He sensed disapproval in her expression, but she carefully schooled it. Not everyone believed as he did, of course, that sowing half-orcs in a human concubine was the way to grow an empire. But he was kazek , and not her.
“Of course.” She slowly rose, and Kargorr could almost hear her old joints creaking. Her hair was wild and gray all the way through, like a tundra bush. She rummaged through trunks in the back of her tent, then emerged with a handful of dry leaves.
“You know how to use them?” she asked pointedly.
Lord Kargorr’s shosek had been with him since the beginning. She had helped with his very own birth when she was a much younger woman. She knew he’d never had need of the leaves before; he had always been careful with his seed, and it wasn’t until he saw Cedar fleeing that day that he’d ever yearned for orclings of his own.
But he understood how they worked from his own warriors trying to grow their families, so he said, “Yes. Look for them to change color.”
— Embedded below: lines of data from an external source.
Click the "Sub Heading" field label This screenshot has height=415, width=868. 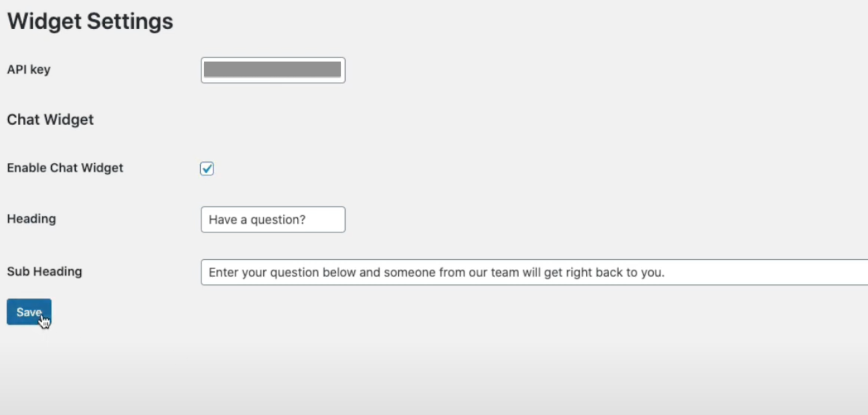pyautogui.click(x=44, y=271)
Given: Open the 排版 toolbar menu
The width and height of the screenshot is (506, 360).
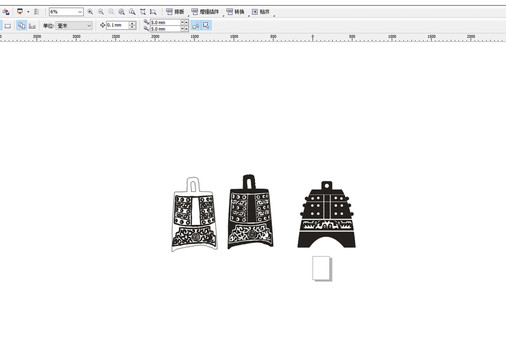Looking at the screenshot, I should 175,12.
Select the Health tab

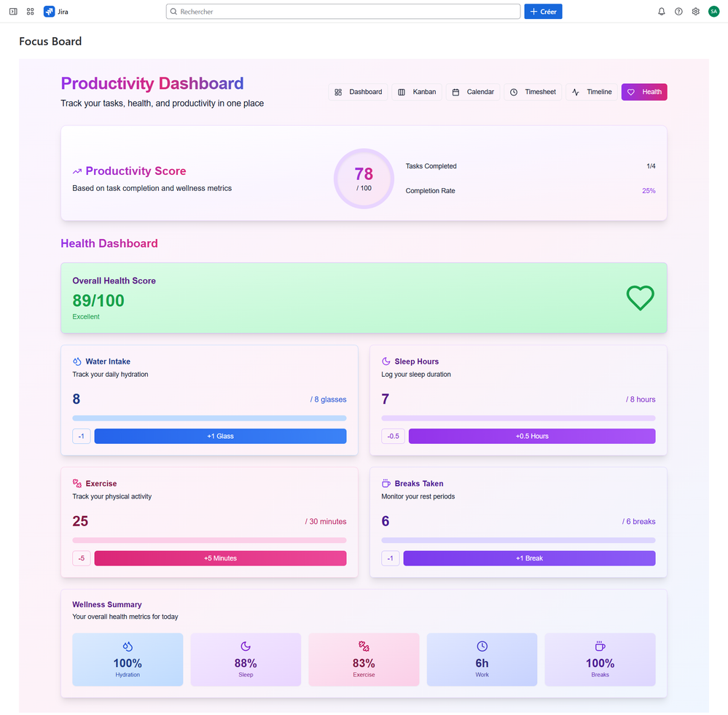click(643, 92)
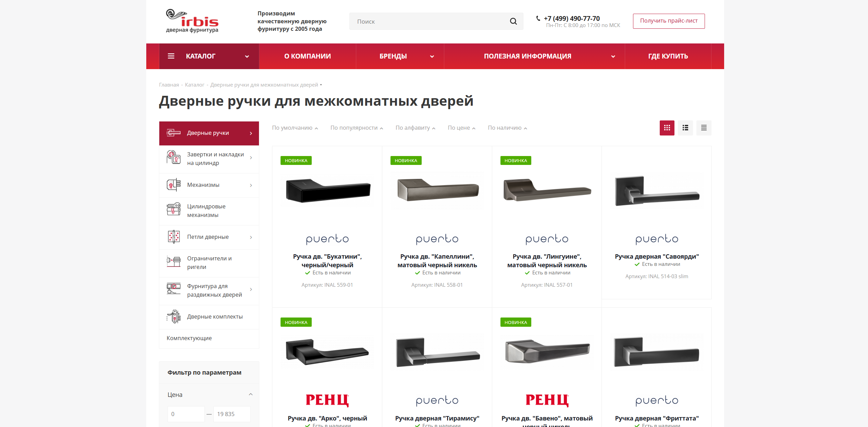Select the Механизмы category icon
Screen dimensions: 868x427
174,185
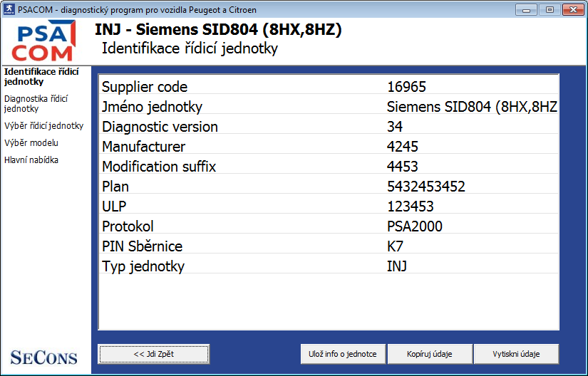588x376 pixels.
Task: Go to Výběr modelu
Action: tap(31, 143)
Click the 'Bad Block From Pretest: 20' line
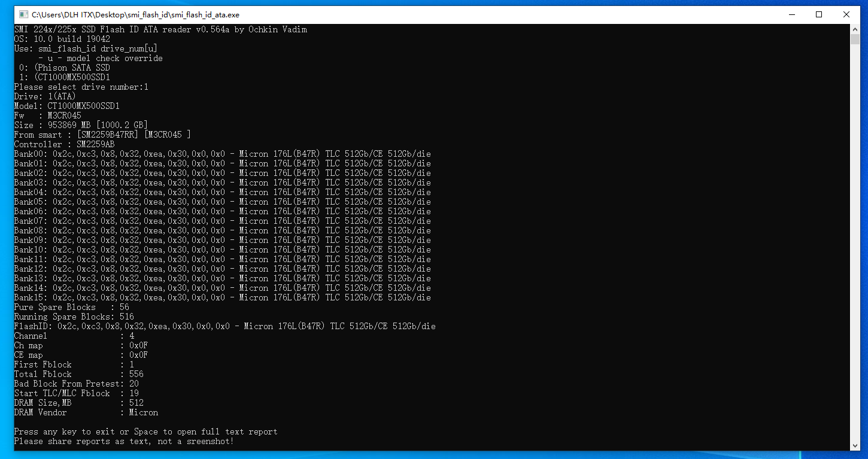Screen dimensions: 868x459 76,384
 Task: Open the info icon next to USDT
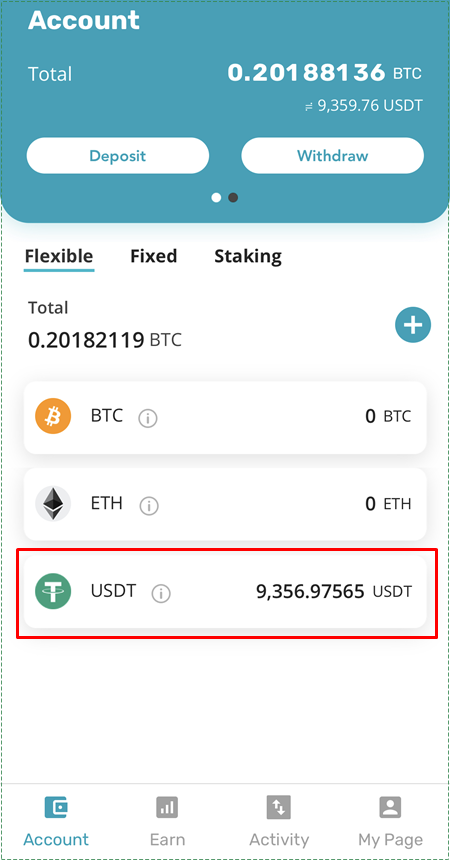[x=161, y=593]
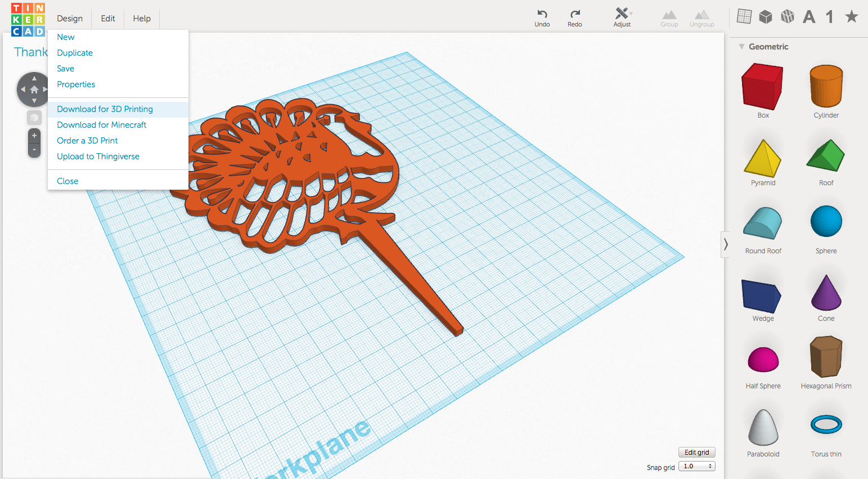Collapse the shapes panel using the side chevron
The height and width of the screenshot is (479, 868).
point(726,244)
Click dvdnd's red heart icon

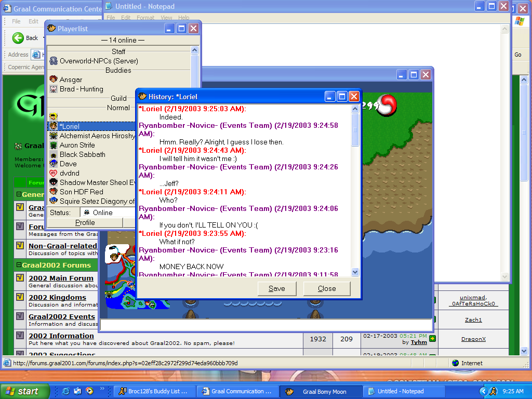click(x=53, y=173)
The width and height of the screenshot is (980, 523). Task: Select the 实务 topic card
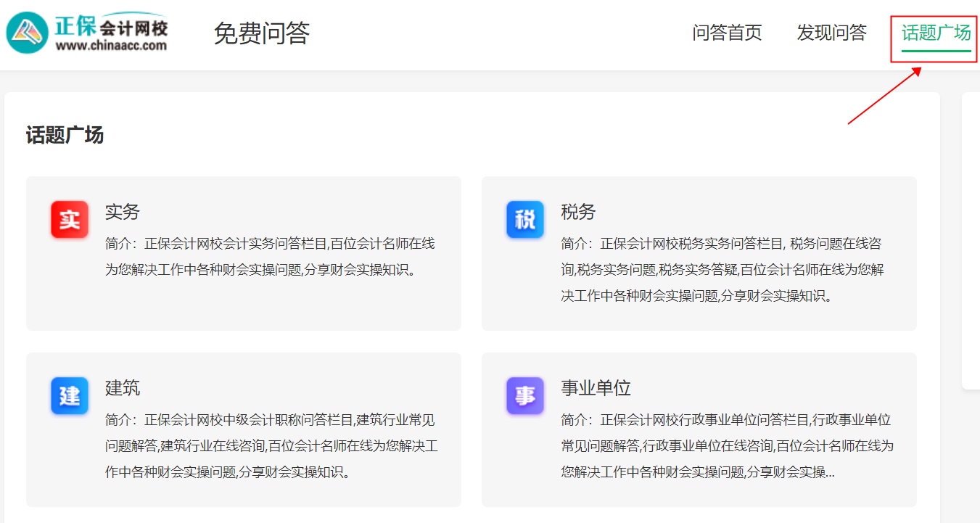243,252
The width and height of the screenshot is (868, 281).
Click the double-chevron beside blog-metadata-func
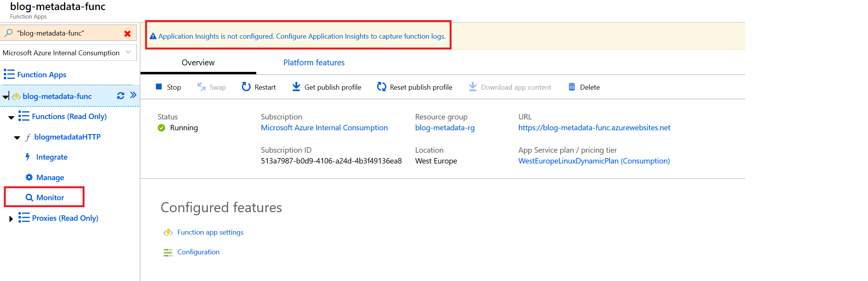click(x=133, y=95)

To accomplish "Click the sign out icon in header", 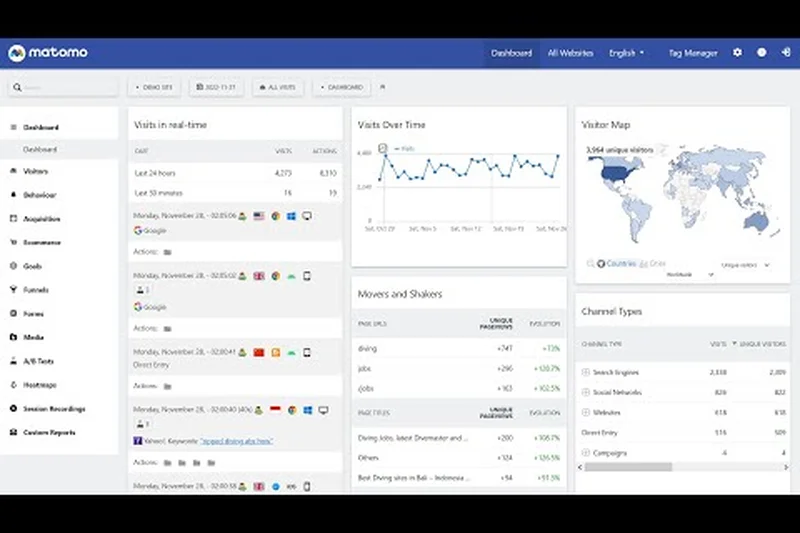I will 785,53.
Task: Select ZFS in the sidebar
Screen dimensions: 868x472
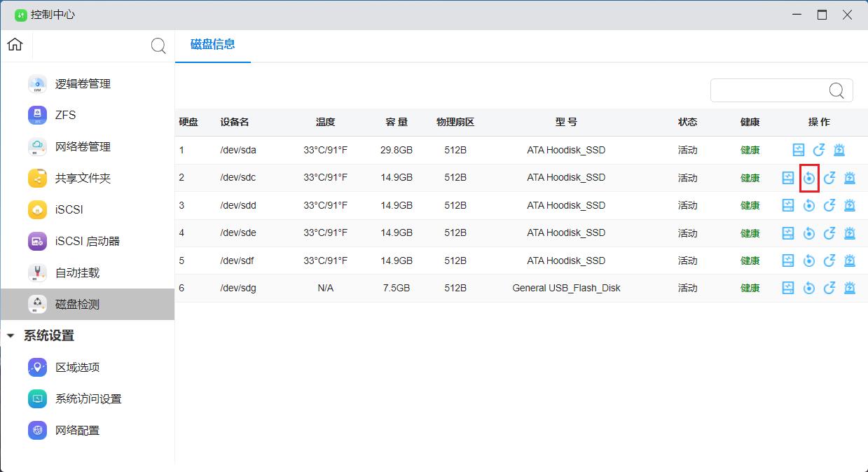Action: (x=65, y=115)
The shosek held the leaves just out of his reach and narrowed her eyes.
“Not just any color. You are looking for bright red. You understand, kazek ?”
Kargorr grunted. Only this old woman could get away with speaking to him this way.
“Yes, I understand,” he said, and she put the leaves in his open palm. But then she grabbed it, hard, before he could go.
“You know, don’t you?” She dug her claws into him. “That an orcling born without the bond, without the use of your sarga , will be weaker in life?”
Every muscle in his body went rigid. These were old traditions, ancient superstitions that did not come anywhere near reality.
“ Shosek ,” he warned.
“Do not talk to me like I’m your concubine, too,” she hissed. “You are opening a door that could help you rise to the power you seek...” The weathered orc leaned forward, her cracked tusks bright in the firelight. “...or it could take all of it away.”
Kargorr snatched the leaves from her and stood, shivering with his anger.
“I did not come to my shosek ’s tent for fortune telling,” he snarled, the very hair on his skin bristling. How dare she threaten him? “I will grow fine, strong orclings, who will inherit all of this when you finally crumble to dust.”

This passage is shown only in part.